On the heels of a longer bike ride on Sunday, the opportunity to ride on Monday seemed like an extravagance. But the weather was near perfect: 70 degrees and sunny.
So I pulled out the Batavia kit in red, black and white and jumped on the Specialized Venge for an hour’s ride (or more).
It was windy, and I knew that. So I aimed for the local glacial hill that juts out of the Illinois landscape. Hide from the wind and do hill repeats. There are several such rises in the area. Each is a deposit from the glaciers that once crushed this area of the country. If there were hills at one time in this region, they all got scraped down by mountainous walls of ice that were perhaps a mile tall in places. The winds reportedly reached hurricane force off those ice shields.
But that took place 10,000 years ago. For a long time following the Ice Age, gravel was the dominant feature. Then the recomposition phase began. Mineral soils began to blow around. A feature called prairie loess began to cover much of the Upper Midwest. Plants moved in and evolved to occupy this initially shallow feature. Their roots evolved to sink deep into the ground. Over millennia the prairie built soils as much as six or seven feet deep.
From ice to white fury
This was the landscape upon which European settlers pounced just 200 years ago. When the metal plow allowed the ability to tear up the roots of the prairie plants, it was game over for the native prairie. Now less than 1/10th of one percent of the original prairie in Illinois remains.

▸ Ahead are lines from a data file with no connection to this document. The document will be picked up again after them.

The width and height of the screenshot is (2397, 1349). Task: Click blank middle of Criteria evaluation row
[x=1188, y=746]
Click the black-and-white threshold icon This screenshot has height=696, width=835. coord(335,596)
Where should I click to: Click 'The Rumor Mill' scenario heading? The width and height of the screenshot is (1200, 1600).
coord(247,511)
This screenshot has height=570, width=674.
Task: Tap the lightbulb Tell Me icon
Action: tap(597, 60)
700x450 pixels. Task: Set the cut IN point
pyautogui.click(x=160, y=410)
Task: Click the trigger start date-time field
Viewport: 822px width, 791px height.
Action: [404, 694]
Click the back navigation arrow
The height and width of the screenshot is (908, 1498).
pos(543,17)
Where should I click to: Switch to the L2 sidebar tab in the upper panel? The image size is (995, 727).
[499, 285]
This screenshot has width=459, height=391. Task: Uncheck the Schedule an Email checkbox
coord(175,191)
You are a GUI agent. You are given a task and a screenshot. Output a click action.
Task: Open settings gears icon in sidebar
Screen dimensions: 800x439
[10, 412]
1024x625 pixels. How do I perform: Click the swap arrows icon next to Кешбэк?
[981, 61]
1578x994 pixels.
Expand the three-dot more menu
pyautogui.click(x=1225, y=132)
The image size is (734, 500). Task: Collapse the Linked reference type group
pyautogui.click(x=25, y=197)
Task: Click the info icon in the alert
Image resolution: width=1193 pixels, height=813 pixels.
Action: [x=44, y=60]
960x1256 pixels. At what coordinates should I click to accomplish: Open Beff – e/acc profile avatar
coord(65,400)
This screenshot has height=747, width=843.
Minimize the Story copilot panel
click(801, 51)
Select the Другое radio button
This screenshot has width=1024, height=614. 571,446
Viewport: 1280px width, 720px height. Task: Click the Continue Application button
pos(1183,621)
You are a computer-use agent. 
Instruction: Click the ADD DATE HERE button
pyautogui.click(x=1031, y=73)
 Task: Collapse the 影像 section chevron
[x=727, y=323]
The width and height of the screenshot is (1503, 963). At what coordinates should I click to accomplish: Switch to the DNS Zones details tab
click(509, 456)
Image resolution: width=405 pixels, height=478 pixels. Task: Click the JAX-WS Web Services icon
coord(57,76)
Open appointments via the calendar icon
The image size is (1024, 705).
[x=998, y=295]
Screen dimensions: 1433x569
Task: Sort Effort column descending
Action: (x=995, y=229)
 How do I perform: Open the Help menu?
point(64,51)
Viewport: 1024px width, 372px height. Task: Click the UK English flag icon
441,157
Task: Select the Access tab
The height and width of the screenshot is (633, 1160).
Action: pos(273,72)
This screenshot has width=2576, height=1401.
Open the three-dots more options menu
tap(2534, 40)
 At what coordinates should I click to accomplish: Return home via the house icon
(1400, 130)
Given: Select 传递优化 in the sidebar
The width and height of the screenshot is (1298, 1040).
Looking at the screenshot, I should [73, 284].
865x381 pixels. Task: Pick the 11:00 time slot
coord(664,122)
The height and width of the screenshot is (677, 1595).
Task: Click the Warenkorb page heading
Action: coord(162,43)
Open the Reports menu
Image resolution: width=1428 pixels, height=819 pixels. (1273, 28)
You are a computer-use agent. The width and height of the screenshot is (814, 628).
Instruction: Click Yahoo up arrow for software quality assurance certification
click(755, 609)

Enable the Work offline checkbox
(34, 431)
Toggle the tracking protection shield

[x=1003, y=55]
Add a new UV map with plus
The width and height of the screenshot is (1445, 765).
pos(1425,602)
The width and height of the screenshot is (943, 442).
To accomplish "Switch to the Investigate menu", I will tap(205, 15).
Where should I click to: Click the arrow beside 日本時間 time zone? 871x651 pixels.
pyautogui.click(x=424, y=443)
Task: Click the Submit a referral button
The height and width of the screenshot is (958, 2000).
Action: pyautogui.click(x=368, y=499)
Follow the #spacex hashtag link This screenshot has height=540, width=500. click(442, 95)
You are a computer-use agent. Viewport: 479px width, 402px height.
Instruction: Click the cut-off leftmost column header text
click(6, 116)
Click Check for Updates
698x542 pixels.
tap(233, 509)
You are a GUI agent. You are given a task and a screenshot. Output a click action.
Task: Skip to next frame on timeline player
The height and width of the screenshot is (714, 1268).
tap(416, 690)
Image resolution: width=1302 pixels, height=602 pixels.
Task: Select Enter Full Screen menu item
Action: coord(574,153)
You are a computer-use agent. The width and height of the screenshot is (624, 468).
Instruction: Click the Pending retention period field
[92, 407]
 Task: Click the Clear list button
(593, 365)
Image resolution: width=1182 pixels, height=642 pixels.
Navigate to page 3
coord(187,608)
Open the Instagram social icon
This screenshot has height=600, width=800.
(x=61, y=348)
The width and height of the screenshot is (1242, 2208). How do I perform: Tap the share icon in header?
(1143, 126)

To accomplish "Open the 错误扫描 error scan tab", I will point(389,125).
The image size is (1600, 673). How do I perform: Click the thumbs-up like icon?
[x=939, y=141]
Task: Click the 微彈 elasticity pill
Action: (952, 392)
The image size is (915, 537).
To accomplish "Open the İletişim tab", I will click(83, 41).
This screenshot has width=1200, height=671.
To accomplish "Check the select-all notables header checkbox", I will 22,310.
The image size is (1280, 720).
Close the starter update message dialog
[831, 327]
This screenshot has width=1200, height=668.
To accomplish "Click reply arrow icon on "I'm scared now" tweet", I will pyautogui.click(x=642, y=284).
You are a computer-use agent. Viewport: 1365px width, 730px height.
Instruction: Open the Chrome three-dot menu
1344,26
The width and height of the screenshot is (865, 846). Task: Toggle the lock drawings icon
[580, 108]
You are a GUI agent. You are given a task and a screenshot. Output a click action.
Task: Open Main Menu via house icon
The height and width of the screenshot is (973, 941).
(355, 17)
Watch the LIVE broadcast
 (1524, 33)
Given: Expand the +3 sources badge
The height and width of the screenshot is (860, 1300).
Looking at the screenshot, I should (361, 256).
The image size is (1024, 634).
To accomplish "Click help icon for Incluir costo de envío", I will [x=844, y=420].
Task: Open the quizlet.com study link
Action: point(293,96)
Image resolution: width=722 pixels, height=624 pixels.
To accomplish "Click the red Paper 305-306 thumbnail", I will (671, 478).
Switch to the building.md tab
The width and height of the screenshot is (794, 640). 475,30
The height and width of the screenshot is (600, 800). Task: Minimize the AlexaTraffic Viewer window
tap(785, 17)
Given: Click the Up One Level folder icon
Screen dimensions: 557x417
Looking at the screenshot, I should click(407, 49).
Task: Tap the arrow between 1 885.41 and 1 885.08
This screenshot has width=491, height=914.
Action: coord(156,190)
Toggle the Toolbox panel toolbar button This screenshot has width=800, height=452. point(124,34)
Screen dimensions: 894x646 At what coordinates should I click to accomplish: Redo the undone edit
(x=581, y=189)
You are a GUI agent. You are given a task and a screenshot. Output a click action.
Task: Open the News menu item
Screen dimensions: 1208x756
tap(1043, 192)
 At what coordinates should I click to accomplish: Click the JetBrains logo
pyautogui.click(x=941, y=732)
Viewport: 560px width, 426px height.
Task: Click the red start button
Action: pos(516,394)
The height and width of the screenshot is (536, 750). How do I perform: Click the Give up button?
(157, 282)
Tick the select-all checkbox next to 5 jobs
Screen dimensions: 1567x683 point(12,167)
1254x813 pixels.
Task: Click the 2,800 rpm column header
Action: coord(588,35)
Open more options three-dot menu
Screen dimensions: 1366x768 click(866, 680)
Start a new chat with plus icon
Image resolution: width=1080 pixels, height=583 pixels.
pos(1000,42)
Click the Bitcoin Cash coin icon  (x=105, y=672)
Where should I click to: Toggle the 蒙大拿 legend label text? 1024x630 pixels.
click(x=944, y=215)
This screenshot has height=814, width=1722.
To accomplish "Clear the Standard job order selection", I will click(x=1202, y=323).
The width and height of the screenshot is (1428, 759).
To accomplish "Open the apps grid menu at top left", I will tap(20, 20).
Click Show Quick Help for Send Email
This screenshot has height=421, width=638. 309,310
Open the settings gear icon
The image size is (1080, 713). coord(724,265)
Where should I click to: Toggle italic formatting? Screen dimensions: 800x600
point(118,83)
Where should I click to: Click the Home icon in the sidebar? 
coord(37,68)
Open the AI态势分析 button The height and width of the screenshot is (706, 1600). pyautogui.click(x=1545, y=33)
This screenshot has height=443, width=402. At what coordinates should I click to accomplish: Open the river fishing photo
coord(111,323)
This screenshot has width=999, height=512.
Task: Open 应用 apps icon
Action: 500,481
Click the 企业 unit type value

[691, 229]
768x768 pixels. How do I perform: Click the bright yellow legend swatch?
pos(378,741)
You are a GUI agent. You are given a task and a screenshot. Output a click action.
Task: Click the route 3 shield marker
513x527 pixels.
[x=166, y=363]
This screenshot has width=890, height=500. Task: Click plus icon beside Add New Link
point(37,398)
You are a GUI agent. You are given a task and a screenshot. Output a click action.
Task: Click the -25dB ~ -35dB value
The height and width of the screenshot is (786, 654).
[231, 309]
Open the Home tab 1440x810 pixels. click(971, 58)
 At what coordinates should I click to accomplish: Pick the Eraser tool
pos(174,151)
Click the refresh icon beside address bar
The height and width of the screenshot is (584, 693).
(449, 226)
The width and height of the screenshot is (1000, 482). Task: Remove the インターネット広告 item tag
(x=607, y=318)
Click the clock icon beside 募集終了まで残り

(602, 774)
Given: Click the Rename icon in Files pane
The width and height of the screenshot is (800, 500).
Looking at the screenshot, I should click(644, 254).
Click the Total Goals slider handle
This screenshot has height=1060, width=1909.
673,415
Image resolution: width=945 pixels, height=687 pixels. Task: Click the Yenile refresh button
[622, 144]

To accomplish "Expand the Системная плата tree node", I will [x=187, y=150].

And we’ve done a piss poor job of protecting the depth and quality of the soils we exploit for food and fuel. Many billions of tons of rich black soil have either blown or washed away. Much of it wound up in rivers that carried it down to the Gulf of Mexico.
This soil dispersal is visible along old fence lines where the posts perch a foot or two higher than the surrounding land. We’ve gained 200 years of prosperity from that missing soil, but sacrificed 10,000 years of evolution in the process.
And for that reason, the smell of ammonia was rich across the land on Sunday. That’s how farmers replace nitrogen in the soil. Then we passed a hog farm that almost choked off our breathing it stunk so bad. In some places the impact of hog farms on nearby streams is devastating. In others, the mere smell of pig manure permeates an entire section the landscape. Those are the prices we pay for the chance to slap a pork chop on a grill come Sunday. I’ve done it. I’m guilty as the rest of us.
Meanwhile, across the nation the excess love of red meat drives beef farmers to use as much as 50% of the freshwater consumed in America in raising meat products. And all that red meat with its tasty fat helps contribute to health issues such as heart disease. We are literally living off the fat of land. And it’s us.
Think of the equation in all this. We’ve stripped the marbled soil from our landscape and at the same time consume so much marbled beef our arteries and veins grow walls of plaque that eventually choke off our own bloodstream. And yet the ranchers scream that they don’t have enough access and freedom to graze their cattle on public land. They even shut down a nature preserve a couple years ago to make the point that they’re paying too much to let their cattle denude the land of native and invasive grasses. America is turning itself inside out over its own appetites.
These days there are not many cattle ranches or dairy farms left in Illinois. It’s all corn and soybeans. I rode through those fields carefully scrubbed of corn shalks and bean remnants on my way to Johnson’s Mound, the prairie kame that sticks up out of the fields. Then I rode five circuits around the 8/10 of a mile loop. Near the tope of the climb the grade rises to 12%. It gets pretty hard to move without standing up on the pedals. But that’s the point. Hard is good on a bike. Hills are vital to ride.
Wildflowers and pain
There were wildflowers everywhere on the side of the hill at Johnson’s Mound. The have come and gone more than 40 times since the first time I climbed that hill was 1971 as a high school freshman. As I’ve climbed through life, it has not gotten any easier to ride or run the damned hill. But that’s also the point. When life is hard, it pays to make it harder so that the rest feels easy.
Then I pedaled back into the southeast wind that shuttled my aero bike back and forth across the white line. As the sun got to an angle behind me, the tarsnakes behind me shone silver in the white light of a late spring afternoon. To some, it was just another day. But I thanked the universe for my ability to enjoy such a moment, and for the knowledge of all that takes place around me, and has gone before. It all matters somehow. Everything.
Even while people blindly choke down red meat and ignore the history of the landscape in the process, someone has to care. Call that the liberal instinct. The will to wonder why we do the things we do, and to question even traditional “values” when they are obviously the things wasting our soil and killing us inch by inch.
There’s a strain of morbid stupidity a mile deep going on in America right now. It’s like an icy glacier of ignorance flattening the nation’s conscience and demanding that the Doctrine of Dunces be allowed full sway. It’s a cold thick wasteland of anti-intellectualism that spreads like ice across a dimwitted Congress and Executive Branch and Supreme Court.
But the recent March for Science shows that people who care about such things will not be run over by dullards and demagogues. There is still hope. And the silver tarsnakes in the setting sun cheered me on.